[Pixel coordinate grounding data]
--- START ---

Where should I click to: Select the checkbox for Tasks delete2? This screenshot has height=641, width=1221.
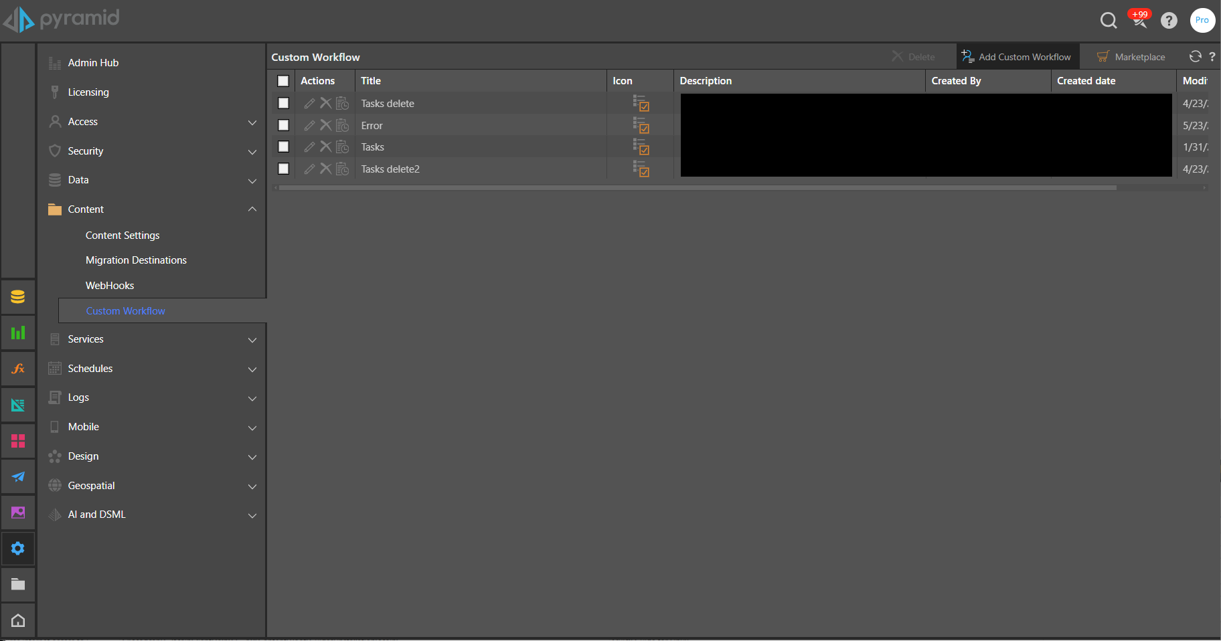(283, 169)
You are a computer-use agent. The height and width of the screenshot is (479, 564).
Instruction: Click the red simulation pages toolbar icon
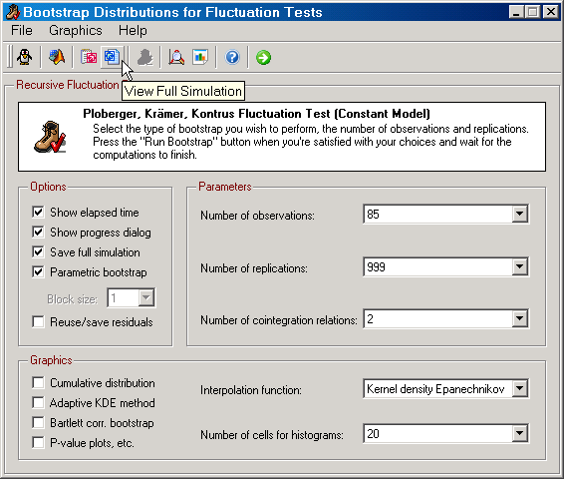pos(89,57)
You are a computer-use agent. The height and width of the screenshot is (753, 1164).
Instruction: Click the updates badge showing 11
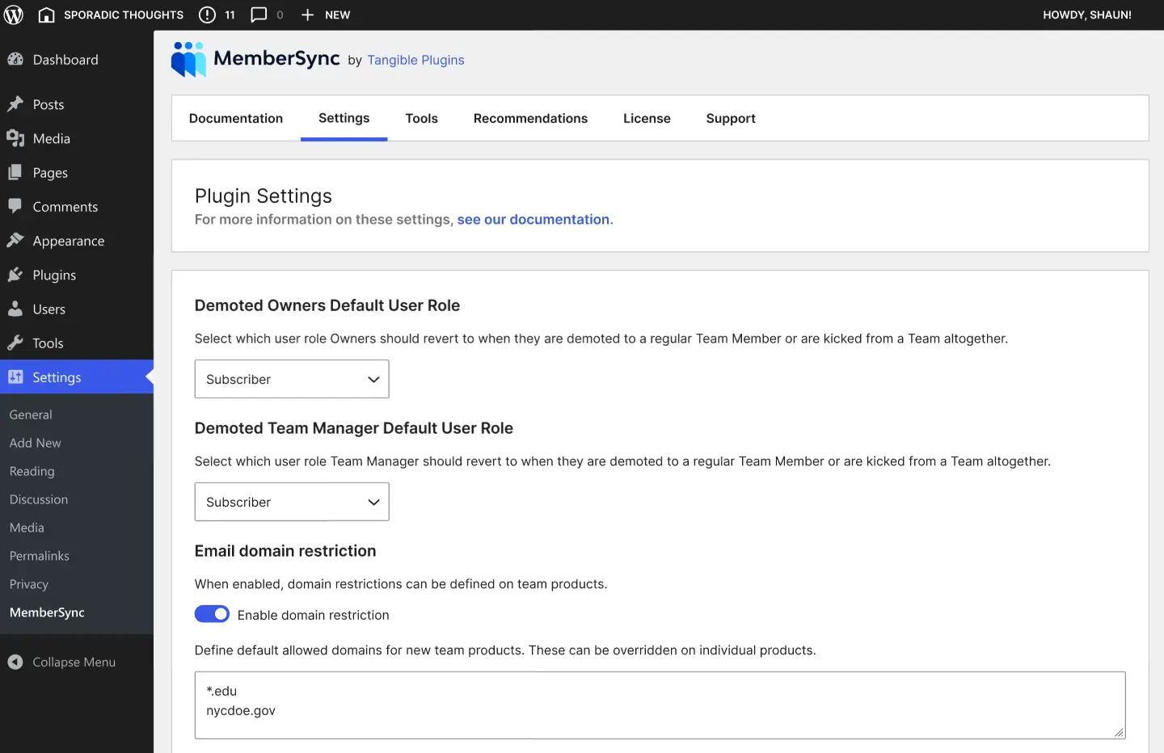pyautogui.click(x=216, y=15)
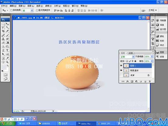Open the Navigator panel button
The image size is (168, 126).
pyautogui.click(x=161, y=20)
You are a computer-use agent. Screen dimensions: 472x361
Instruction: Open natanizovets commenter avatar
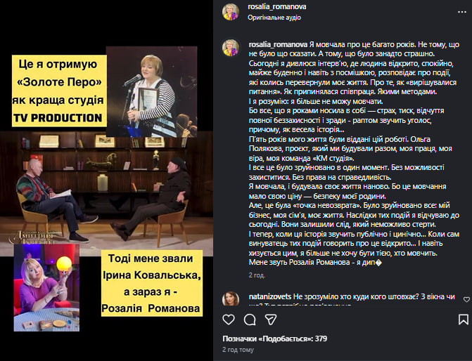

--- END ---

PROBLEM DETAILS: Without copying any images, transcribe the records exactly as they stand.

ANSWER BOX:
Where should I click to: Select the checkbox for Tasks delete2? This screenshot has height=641, width=1221.
(283, 169)
You are a computer-use agent. The height and width of the screenshot is (479, 564).
Instruction: Click the red simulation pages toolbar icon
pos(89,57)
You are a computer-use agent. The height and width of the screenshot is (753, 1164).
Instruction: Click the updates badge showing 11
pyautogui.click(x=216, y=15)
Open the Navigator panel button
The image size is (168, 126).
pyautogui.click(x=161, y=20)
You are a computer-use agent. Screen dimensions: 472x361
Instruction: Open natanizovets commenter avatar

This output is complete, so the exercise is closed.